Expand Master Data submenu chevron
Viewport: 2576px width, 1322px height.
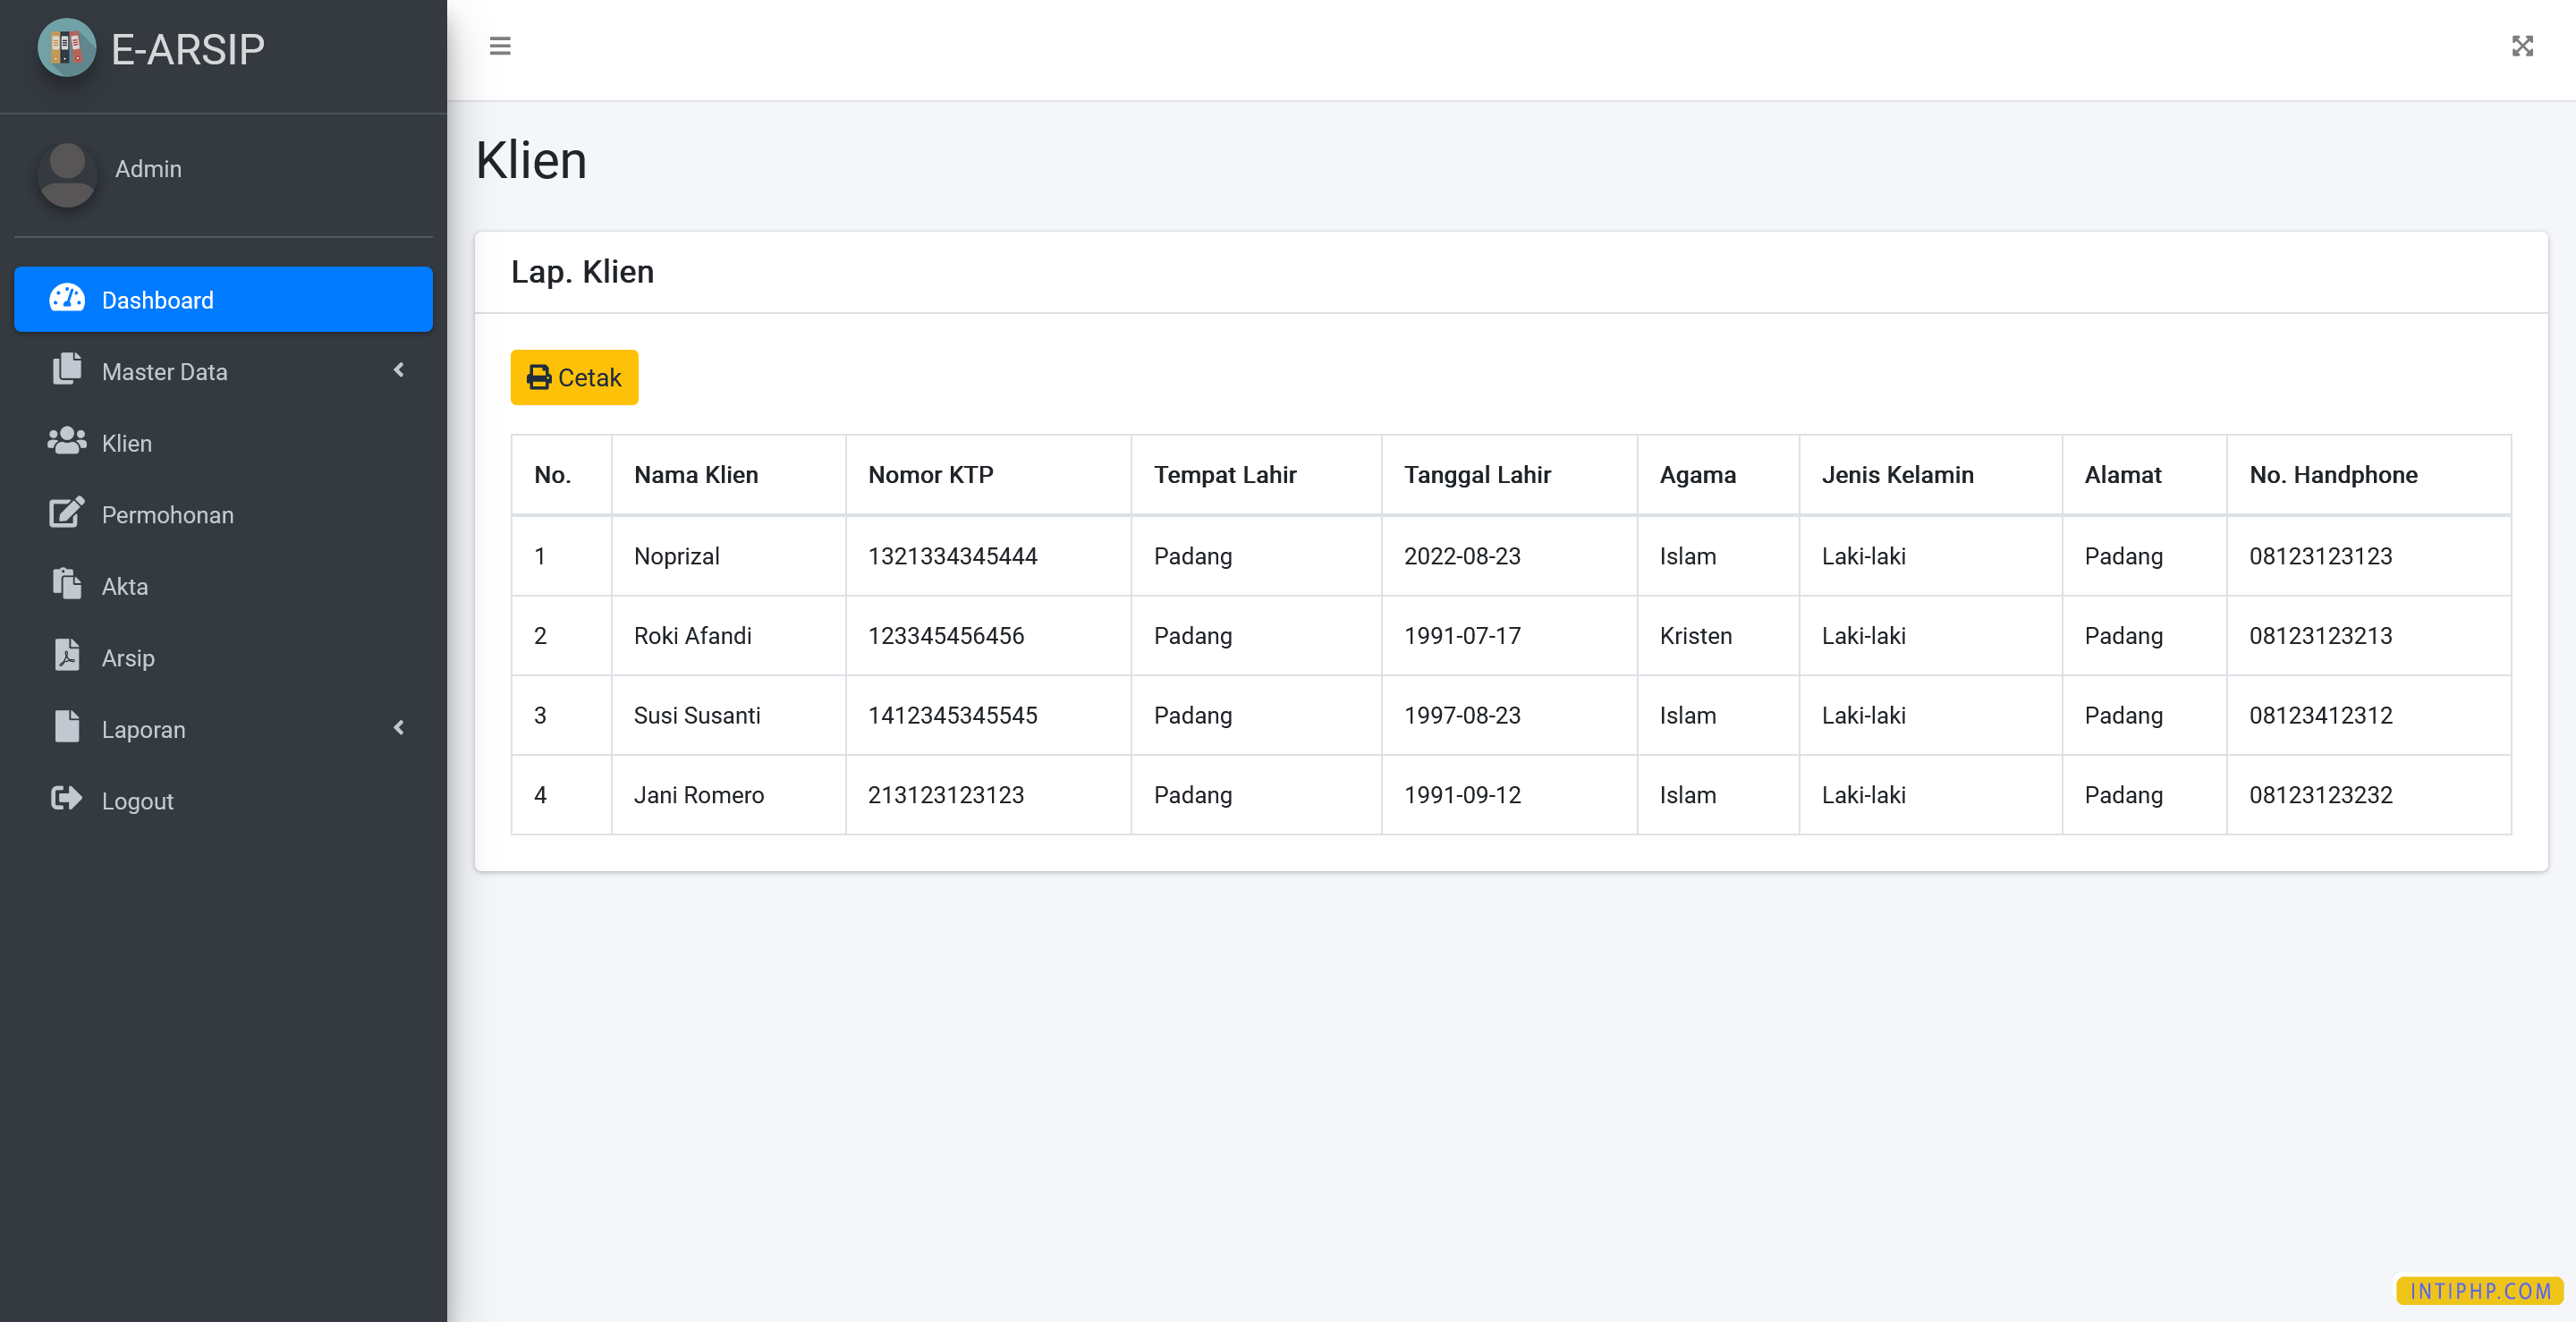pos(399,370)
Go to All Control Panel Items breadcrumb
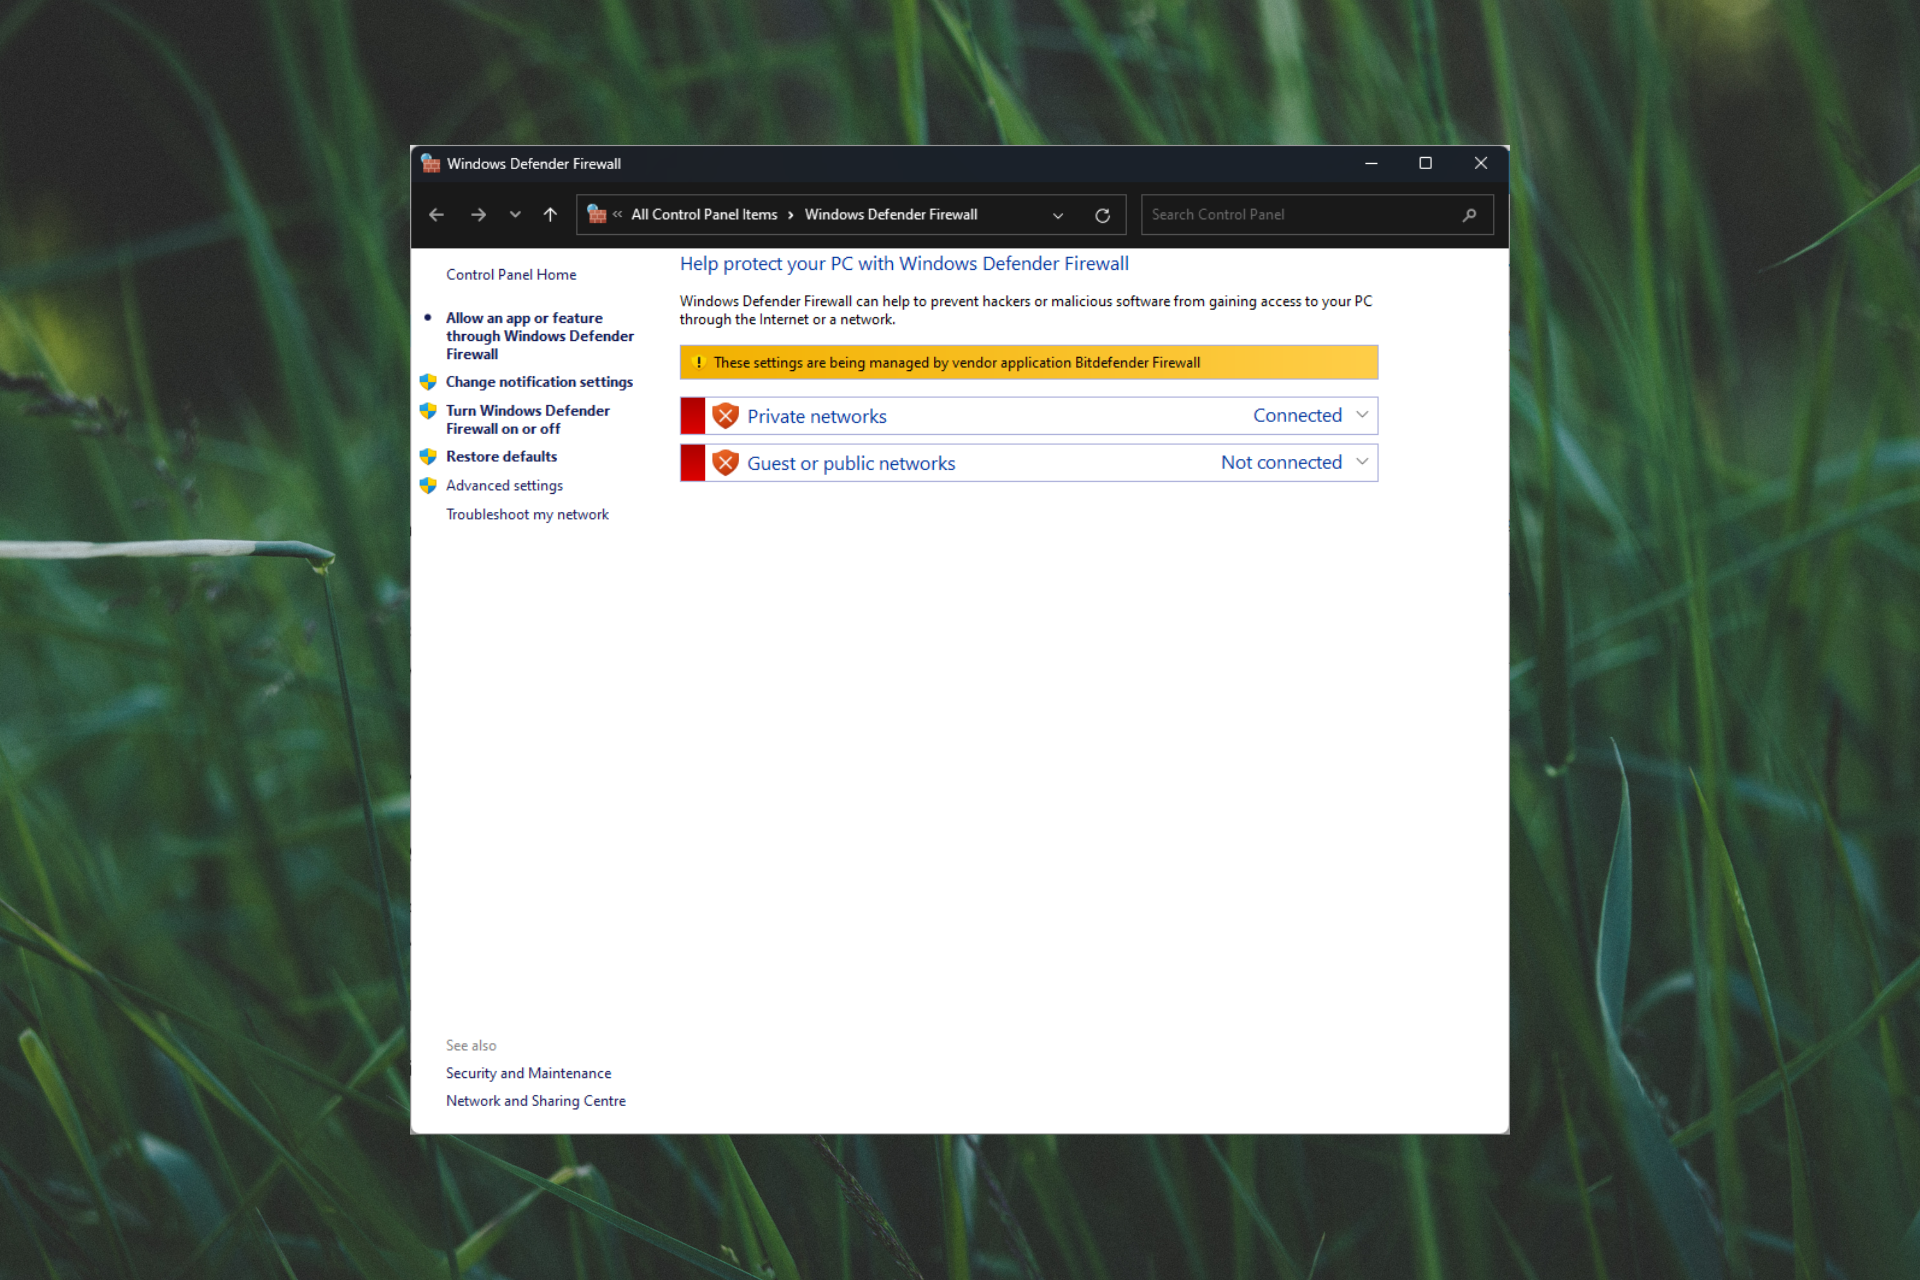This screenshot has height=1280, width=1920. (x=703, y=215)
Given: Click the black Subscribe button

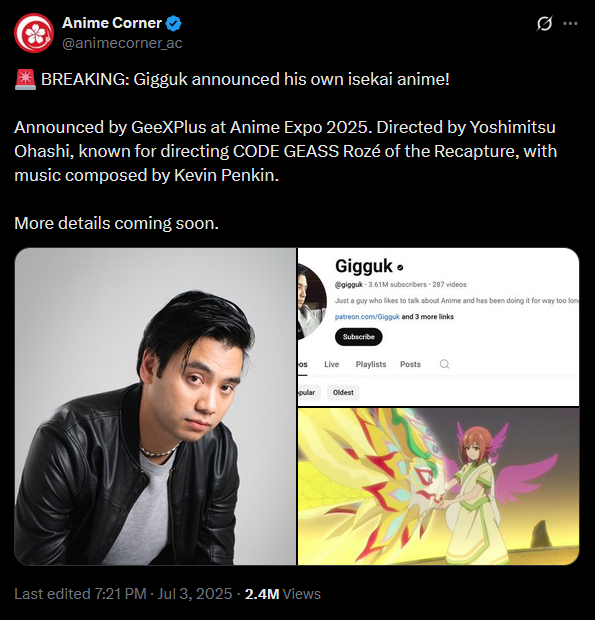Looking at the screenshot, I should [x=359, y=337].
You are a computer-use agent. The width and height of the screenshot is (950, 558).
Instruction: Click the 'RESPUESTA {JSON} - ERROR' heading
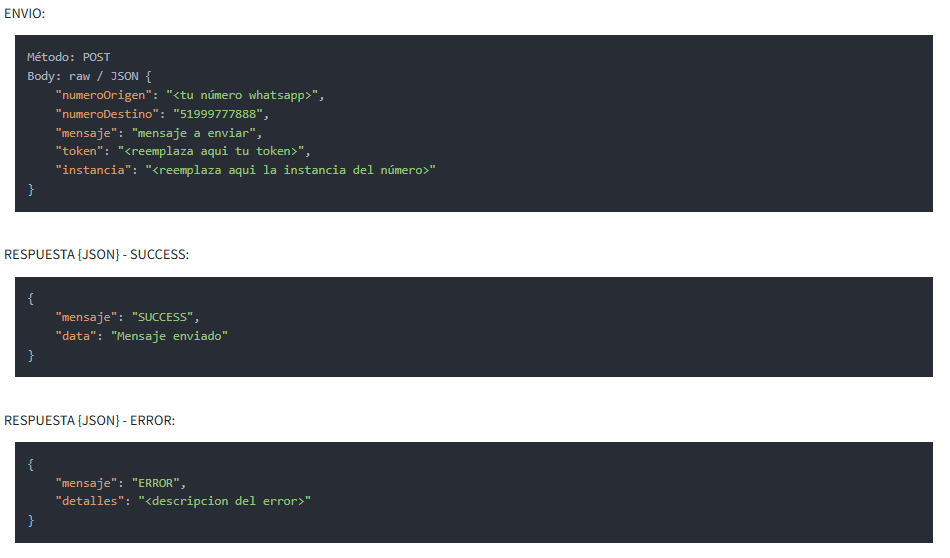[x=90, y=421]
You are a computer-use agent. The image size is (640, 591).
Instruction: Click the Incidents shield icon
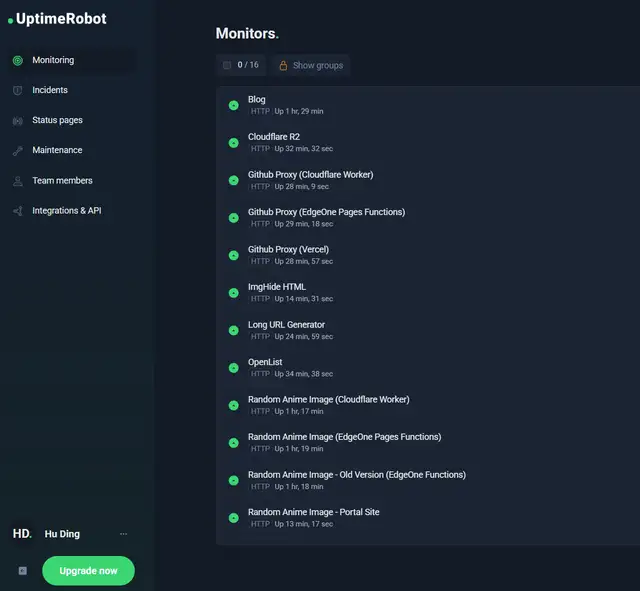click(17, 90)
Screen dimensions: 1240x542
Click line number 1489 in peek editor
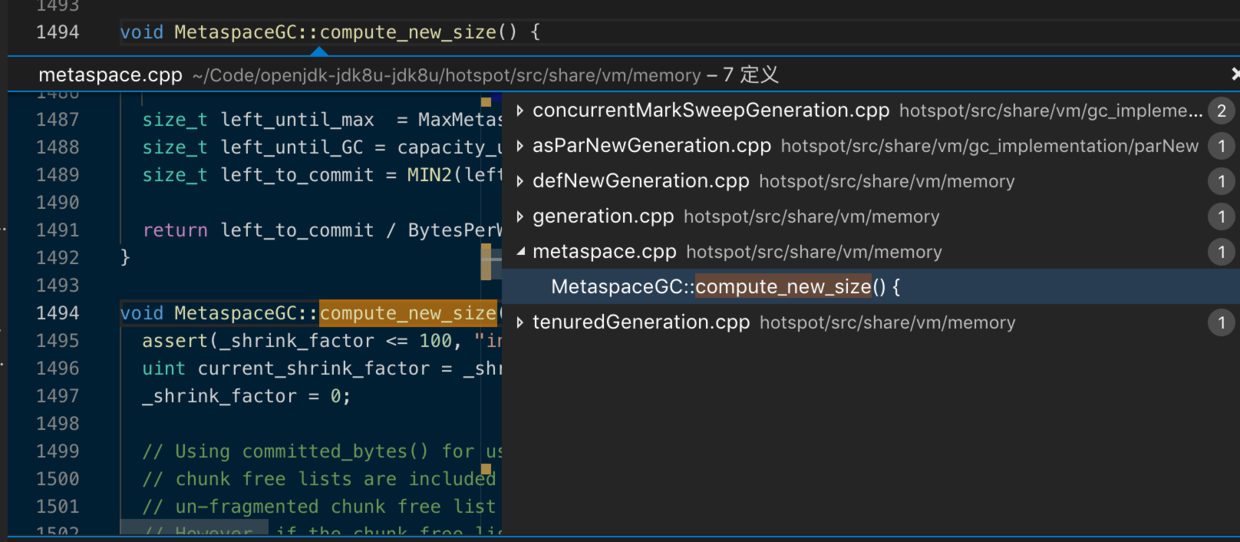click(x=57, y=175)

§ Goal
Copy out the rows above word for word, leaving out the pictures.

§ The response
Expand Master Data submenu chevron
Viewport: 2576px width, 1322px height.
pos(399,370)
Go to All Control Panel Items breadcrumb
This screenshot has height=1280, width=1920. (x=703, y=215)
Given: Click the black Subscribe button

Looking at the screenshot, I should [x=359, y=337].
You are a computer-use agent. The width and height of the screenshot is (950, 558).
Instruction: Click the 'RESPUESTA {JSON} - ERROR' heading
[x=90, y=421]
You are a computer-use agent. The image size is (640, 591).
Instruction: Click the Incidents shield icon
click(17, 90)
Screen dimensions: 1240x542
Click line number 1489 in peek editor
click(x=57, y=175)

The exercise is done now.